The antonym of “greedy” is “generous”. Is there a word for “not greedy” (one who is content with what he has)?
(one who is content with what he has)
But you just used the perfect word to describe a person who is content with what they have: Content. (Hence also, satisfied, sated).
Though to go to the far end of the spectrum so as to be an opposite rather than just different, you'd want ascetic to cover someone who consciously abstains (abstemious, abstinent) from the pleasures the greedy person seeks out.
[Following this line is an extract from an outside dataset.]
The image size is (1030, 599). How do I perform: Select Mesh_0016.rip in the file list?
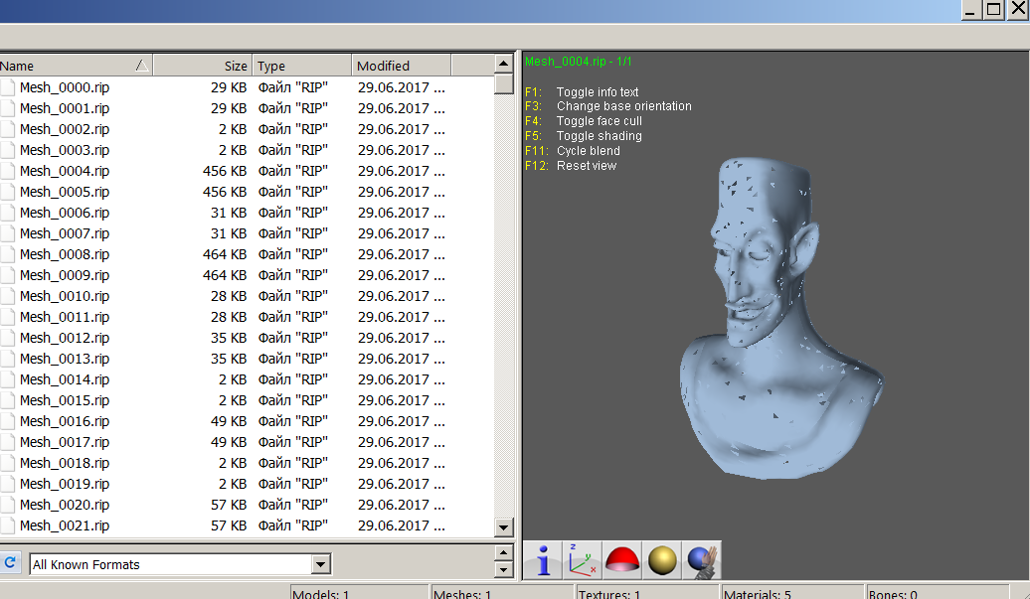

Satisfied means content. Its etymology traces back to a word for "enough," so someone who is satisfied has enough and does not yearn for more.
I would use altruistic.
Greedy is almost directly a synonym for selfish (using Google's definition):
having or showing an intense and selfish desire for something...
Altruistic is almost directly a synonym for selfless (emph. mine):
showing a disinterested and selfless concern for the well-being of others; unselfish
The word for "not greedy" is "ungreedy"!
There are various near-synonyms for "content", which is a slightly different thing as others have pointed out. Someone can be both greedy (as a character trait) and content with what they have right at this moment (as their current state). Perhaps they're sitting in a heap of cake.
Given the broad nature of the question as it has been asked, I offer the word fair (from http://dictionary.reference.com/browse/fair, "free from bias, dishonesty, or injustice") as in this example:
Being greedy, he always took the most lucrative deals for himself.
Being fair, he shared the most lucrative sales around the team.
If nirvana were not so poorly understood in English, then it would be almost perfect.
A significant, and necessary, aspect of nirvana is freedom from desire, which is difficult to distinguish from your parenthetical, "one who is content with what he has."
Nirvana means "to blow out", as in "to blow out a candle's flame." In Buddhism, one of the three flames a Buddhist seeks to blow out is the flame of raga, which is translated as attachment, passion, or desire.
For more insight into nirvana, consider that in Hinduism and other Indian philosophies, the attainment of (or possibly, state of) nirvana is moksha, which is a sophisticated idea but notably includes the requirement of artha. Artha is the attainment of, or process of attaining, all things that are necessary to live. Because artha is one of four goals, it must be balanced against the other three, and if one were to live in excess of artha, then one would violate one or more of the other goals. In total, the concepts of artha and moksha support the idea that nirvana must include a condition of "not greedy."
Nevertheless, if your audience is from a culture born of the Hellenistic-Roman world, then my guess is that they will misinterpret nirvana to mean something like salvation or heaven, so your true meaning may be lost--despite the noble efforts of Hermann Hesse.
minimalist or minimalism--a broad concept applied to many human activities. Minimalism emphasizes simplicity, The term is applied to styles in art, music, architecture, automobile design (e.g. Colin Chapman). It can be applied to government policies which de-emphasize elaborate regulations. On the personal level, minimalism applies to a life-style that minimizes clutter (not simply clutter in the home but clutter in one's personal affairs--romantic, financial (minimalist trading techniques on Forex), spiritual, material, travel and more. A minimalist life-style is much like my own.This minimalist has a decent income, but owns no house, no phone, no car (rides a bicycle), has no insurance (although 75 years old), does not visit doctors or dentists because he doesn't need them. He employs his own cures for ailments aided by an immune system kept strong by rigorous exercise, simple but healthy diet and intellectual curiosity (foreign language study). He has no wife and no children. He travels but doesn't need much money since he stays abroad for long periods in foreign countries working at jobs abroad. He thinks money is not necessary for world travel--an adventurous spirit is necessary.This is extreme, but you see the general form of minimalism.